* **What to produce**:
Which lines of the material below contain the word "field"? Report every such line in full.

• • • •

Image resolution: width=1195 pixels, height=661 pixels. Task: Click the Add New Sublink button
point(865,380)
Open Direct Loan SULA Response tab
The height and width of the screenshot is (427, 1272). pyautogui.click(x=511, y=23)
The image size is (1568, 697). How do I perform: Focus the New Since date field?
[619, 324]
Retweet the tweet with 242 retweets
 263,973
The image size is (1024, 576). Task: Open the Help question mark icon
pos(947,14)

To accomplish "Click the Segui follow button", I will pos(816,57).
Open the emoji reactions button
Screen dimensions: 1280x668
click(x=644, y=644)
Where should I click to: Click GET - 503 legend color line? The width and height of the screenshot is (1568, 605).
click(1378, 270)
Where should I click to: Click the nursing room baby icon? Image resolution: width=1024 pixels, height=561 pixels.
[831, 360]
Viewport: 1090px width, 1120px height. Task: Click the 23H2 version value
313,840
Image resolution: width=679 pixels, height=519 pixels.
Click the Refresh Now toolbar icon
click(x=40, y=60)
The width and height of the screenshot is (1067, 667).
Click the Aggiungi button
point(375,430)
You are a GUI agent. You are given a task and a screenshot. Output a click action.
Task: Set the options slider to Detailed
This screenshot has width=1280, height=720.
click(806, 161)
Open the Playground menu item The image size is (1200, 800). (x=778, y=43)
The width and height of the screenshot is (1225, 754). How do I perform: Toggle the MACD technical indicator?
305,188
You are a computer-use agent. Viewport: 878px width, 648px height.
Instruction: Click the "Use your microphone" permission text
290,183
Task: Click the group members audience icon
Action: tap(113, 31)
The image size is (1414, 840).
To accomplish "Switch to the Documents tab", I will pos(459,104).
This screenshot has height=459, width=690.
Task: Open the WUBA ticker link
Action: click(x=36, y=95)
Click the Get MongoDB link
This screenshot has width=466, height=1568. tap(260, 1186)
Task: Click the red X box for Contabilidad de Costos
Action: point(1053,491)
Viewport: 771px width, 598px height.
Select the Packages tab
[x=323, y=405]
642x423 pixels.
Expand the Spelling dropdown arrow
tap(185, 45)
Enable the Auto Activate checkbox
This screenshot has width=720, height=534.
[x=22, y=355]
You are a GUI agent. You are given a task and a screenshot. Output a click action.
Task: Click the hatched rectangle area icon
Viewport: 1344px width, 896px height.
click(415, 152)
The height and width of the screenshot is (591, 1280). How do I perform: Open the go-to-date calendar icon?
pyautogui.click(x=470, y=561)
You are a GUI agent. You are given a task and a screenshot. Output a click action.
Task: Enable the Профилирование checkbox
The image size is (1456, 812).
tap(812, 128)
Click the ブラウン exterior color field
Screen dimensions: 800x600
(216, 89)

• • • •

* **Answer for this exercise**:
The image size is (1568, 697). How do I perform: Focus the New Since date field?
Click the ブラウン exterior color field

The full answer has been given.